A big question about cloud computing — one that surfaced early and persists today — is how the provider market will shape up. Will there be only a handful of superpowers (e.g, Amazon, Google and Microsoft) that possess the knowledge and money to operate at such a large scale constantly engaged in cloud one-upsmanship? Or, will there be dozens of providers in the mix, specializing in dozens of different infrastructural areas and vertical markets, all trying to create a tightknit cloud community? Finally, it seems, we’re getting close to an answer.
The trend suggests large IaaS providers like Amazon Web Services and Terremark (probably Rackspace and Savvis, too) could end up serving as arms dealers for cloud specialists and and letting them deal directly with end-users. As IT consumers begin demanding increased automation of PaaS, and as demand for SaaS applications spreads beyond its current scope, providers of these services will need infrastructure to house them, and large providers have plenty to sell. Large IaaS providers don’t need to buy up smaller cloud providers in order to profit from them, and it might not be worth the effort trying to run them out of business.

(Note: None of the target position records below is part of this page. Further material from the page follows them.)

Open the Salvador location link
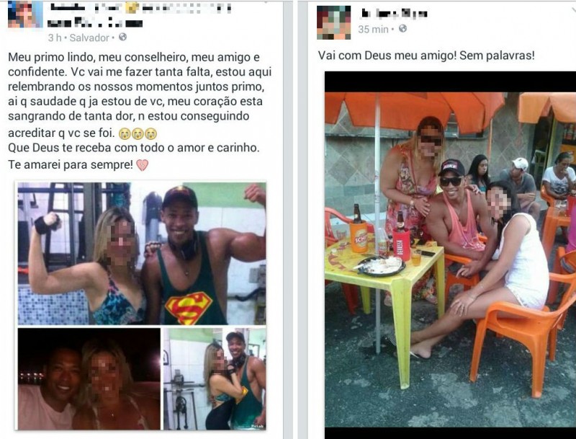pos(89,37)
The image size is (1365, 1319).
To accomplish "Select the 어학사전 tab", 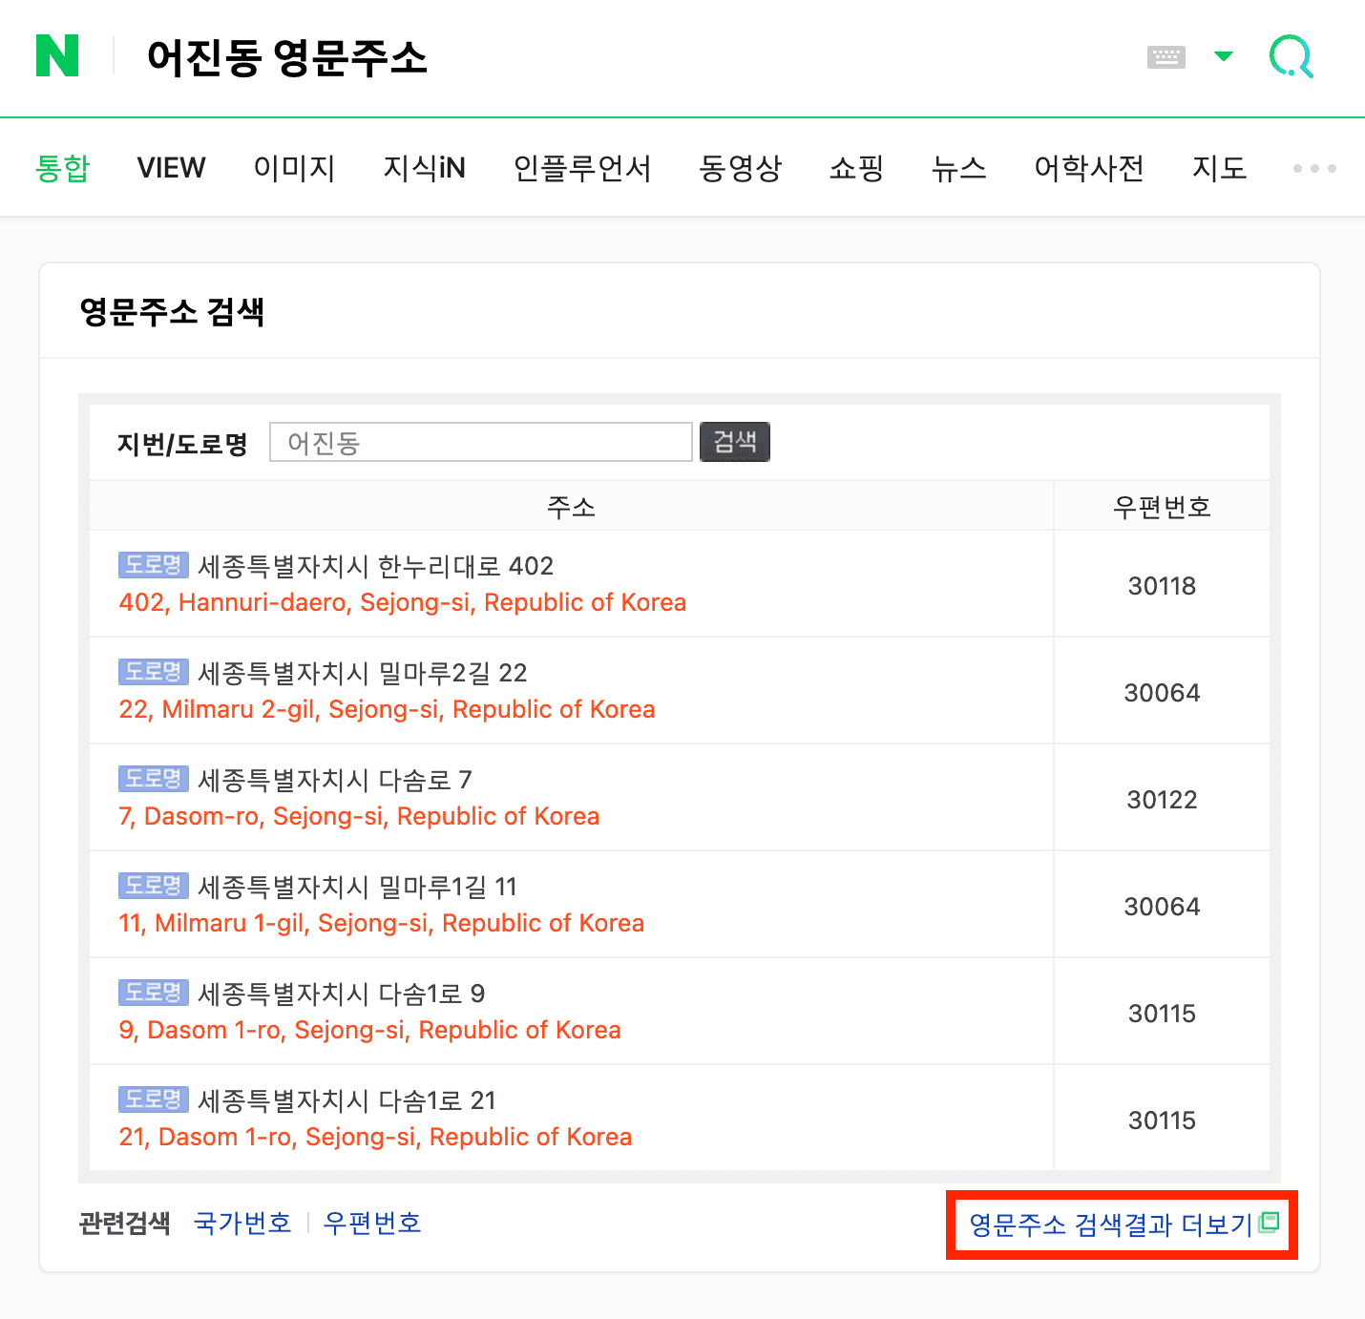I will (x=1088, y=168).
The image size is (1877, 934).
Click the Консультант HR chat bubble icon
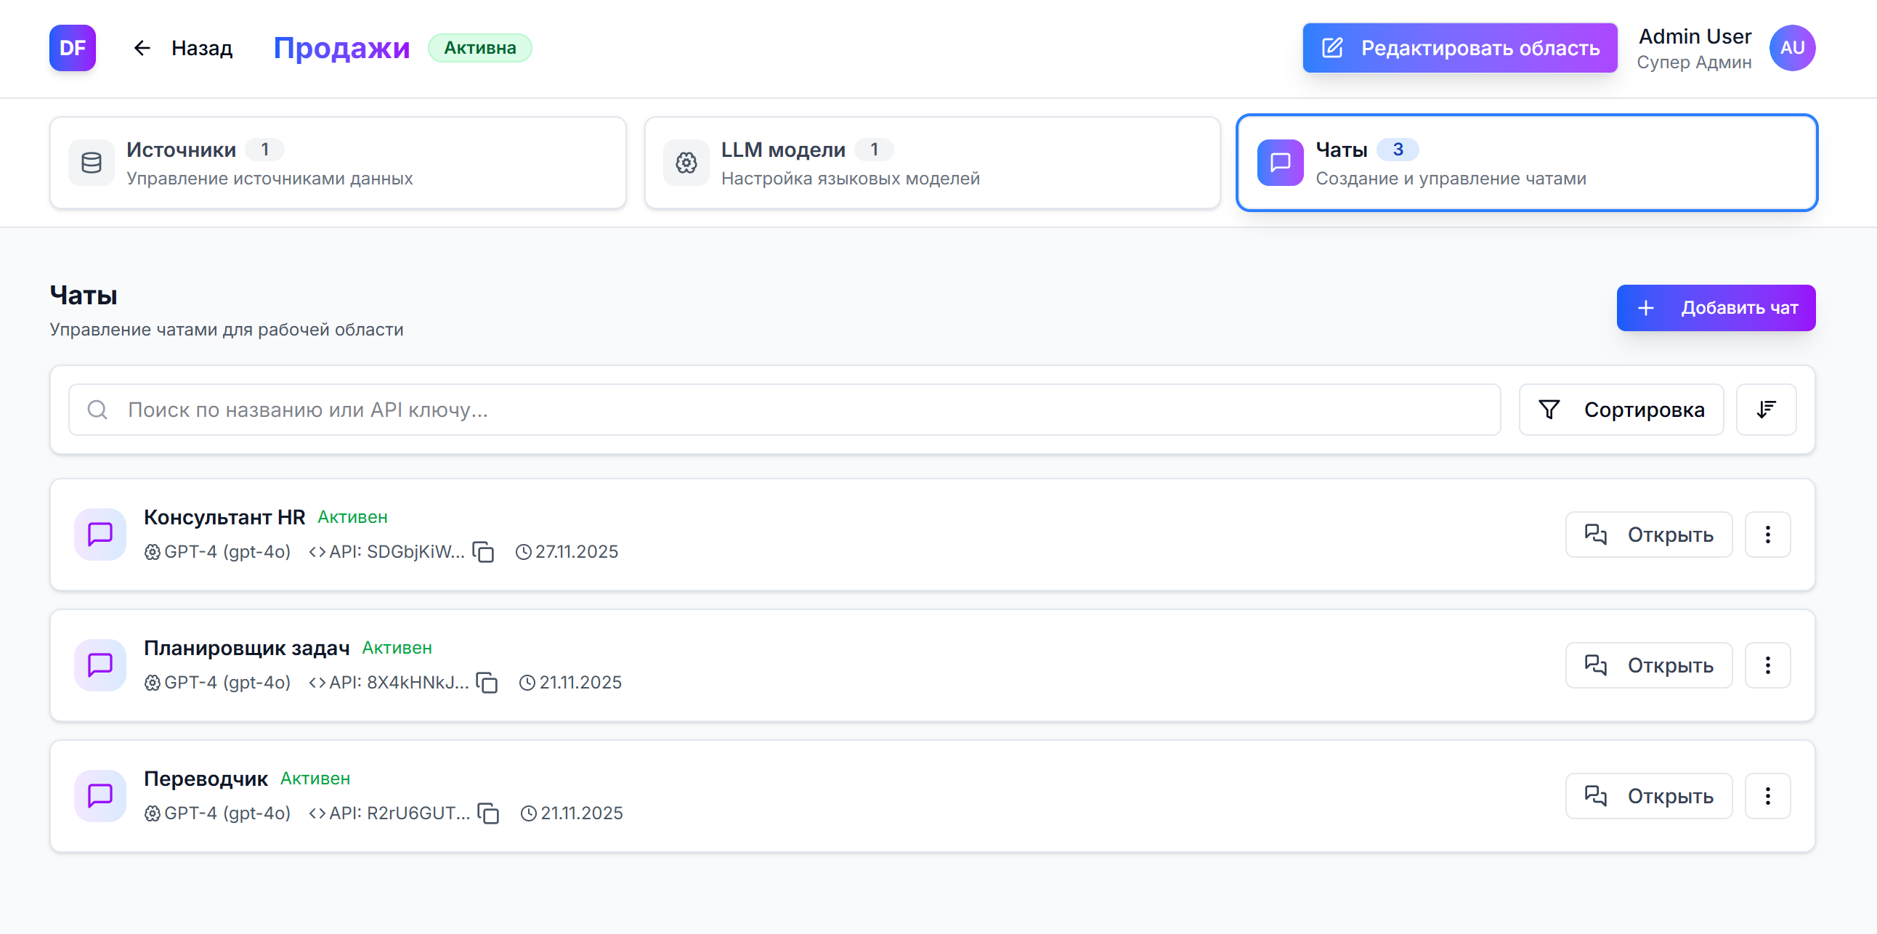tap(100, 534)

Engine Yard provides a prime example of how the market might play. The company already hosted its Ruby on Rails PaaS offering, AppCloud, on Amazon Web Services, but last week it partnered with Terremark to roll out its enterprise-grade xCloud offering. AWS provides relatively cheap, hassle-free infrastructure on which to host cloud services, but it lacks in areas like compliance, reliability and certain architectural components. Terremark’s hosted infrastructure, on the other hand, gives users — including cloud providers — access to elements like SAN storage, SAS 70 and PCI audits and ironclad SLAs. The benefits it gets from each provider are passed on to customers, along with prices to match.
Of course, Engine Yard isn’t the first specialty cloud provider to rely on the big boys for infrastructure. Fellow Ruby PaaS Heroku also runs on AWS, and numerous enterprise- and consumer-focused storage services — Nasuni, for example — already store user data with large public-cloud providers. I’ve been adamant recently that AWS, in particular, needs to offer its own PaaS to compete with growing cloud competition from IT goliaths like Google, Microsoft and, to a lesser degree, Salesforce.com, but that doesn’t necessarily have to be the case. If it can undermine those companies by arming their competitors, as well as every other flavor of cloud service, with infrastructure, maybe that’s profit enough.
When all is said and done, Google, Microsoft and Salesforce.com might be battling it out for PaaS (and SaaS) dollars against a whole slew of smaller providers operating within the infrastructural confines of AWS, Rackspace, Terremark and Savvis. For the latter group, commoditization of bare VMs might not even be a concern; there will be plenty of business to go around, and everyone can compete based on their own unique features. I’m not making a prediction, but this does seem like a possibility.
(On a related note: What this could mean for provider lock-in is a question for another day, but dozens of services sharing the same backend resources and networks does pose some interesting possibilities.)